Estas últimas semanas no han parado de aumentar los casos de gripe. Es aquello de cada invierno, que hay una pasa, pero este año parece que la incidencia ha sido todavía mayor. Cuando ya pensaba que la palestra de las aulas me había inmunizado contra todos los virus (los primeros años de profesión fueron un continuo de males infecciosos), he caído como un soldado con la guardia baja. No diré nada de nuevo si digo que cuando estás enfermo los días tienen otra cadencia.
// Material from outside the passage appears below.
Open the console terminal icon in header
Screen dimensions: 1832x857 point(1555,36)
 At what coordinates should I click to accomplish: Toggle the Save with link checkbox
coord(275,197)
Puedes haber suspirado para pasar horas en la cama, tiempo para ti, tiempo para series, pero enfermo no. Enfermo quieres dormir, pero duermes mal; quieres mirar alguna cosa, pero tienes dolor de cabeza. Aquella sensación grávida del cuerpo y el estómago como si hubieras perdido el hambre para siempre. Solo un poco de agua después de sudar la fiebre del virus de la influenza. He leído que también se puede llamar así y me ha parecido bonito y extraño: "¿Qué tiene la Clara? Ha cogido la influenza".
Comida de enfermo
En mi casa, cuando estás enfermo (y no hace falta que sea de la barriga) se te sirve un plato inapelable: arroz hervido. Era el emblema de la vulnerabilidad, la afección y la disculpa de la ausencia escolar. El arroz hervido es suave, se pone bien, pasa sin hambre, te sacia, hace cojinete cuando el estómago reclama un poco de alimento aunque sea para soportar los paracetamoles que dan unas horas de tregua. Cuando estás enfermo, no hay nada mejor que la comida de enfermo. Es un bálsamo, es la madre apretándote los labios contra la frente, porque así se medía la temperatura en mi casa antes de decidir si era necesario el termómetro. Tanta es la estima por este plato que en casa, en momentos de poca imaginación culinaria, había llegado a ser un primero (como quien hace una taza de gazpacho), pero entonces era imprescindible añadir queso rallado ara así desmarcarlo de la comida de enfermo, aunque siempre había la queja de algún miembro de la familia cuando se anunciaba el menú, porque el arroz hervido "es comida de enfermo". Y ya la teníamos liada.
Hoy quiero alabar este plato vinculado a la indisposición y al malestar, pero también a la curación progresiva del cuerpo que un día hace un clec y sabes sin saberlo que ha vencido la infección, que va desapareciendo de la sangre para devolverte la fuerza de siempre, el hambre de siempre
Hoy quiero alabar este plato vinculado a la indisposición y al malestar, pero también a la curación progresiva del cuerpo que un día hace un clec y sabes sin saberlo que ha vencido la infección, que va desapareciendo de la sangre para devolverte la fuerza de siempre, el hambre de siempre. El arroz hervido, para mí, es un alimento de plato hondo y cuchara. Tiene que hervir lo suficiente como para quedar integrado con el suquillo espeso y almidonado, pero no tanto como para quedar pastoso ni, evidentemente, aguado. Tiene que haber aceite de oliva y, sobre todo, la cantidad justa de sal. Eso es mucho importante porque es comida para un enfermo, no para un muerto. Y siempre, un granito de ajo, que es mejor apartar antes de emplatar para no confundir, por cromática, con el mismo arroz y acabar masticando sin esperártelo. En casa, no sabemos por qué explicación ancestral, el arroz hervido de mi abuela siempre era mejor que ninguno (todos los platos de mi abuela eran mejores que ninguno). Algún día había repasado cada movimiento suyo: agua del grifo, el fuego al máximo, remover un poco, el aceite en el último momento de la cocción (más aceite de lo que me había imaginado). Era igual que lo preparara para un nieto enfermo que todo el resto pasábamos la cuchara (y así, al día siguiente, ya eran dos nietos enfermos). Aunque no estábamos especialmente cerrados a recetas nuevas, en casa no llegamos nunca a la elaboración de incluir verduras como zanahoria o cebolla: era un plato austero y esencialista.
Estos días que me he encontrado mal, he rememorado el arroz de casa. Y he pensado que he aprendido, porque se acerca al de mi madre, que ha conseguido acercarse bastante al de mi abuela. Si leéis eso y estáis enfermos, ya lo sabéis. A mí me ha ido bien. No sé si por el arroz o porque el virus ha hecho su curso, que es también una explicación médica habitual servida al lado de la comida de enfermo. O quizás porque lo que tiene que ver con la madre y con la abuela siempre es la mejor cura.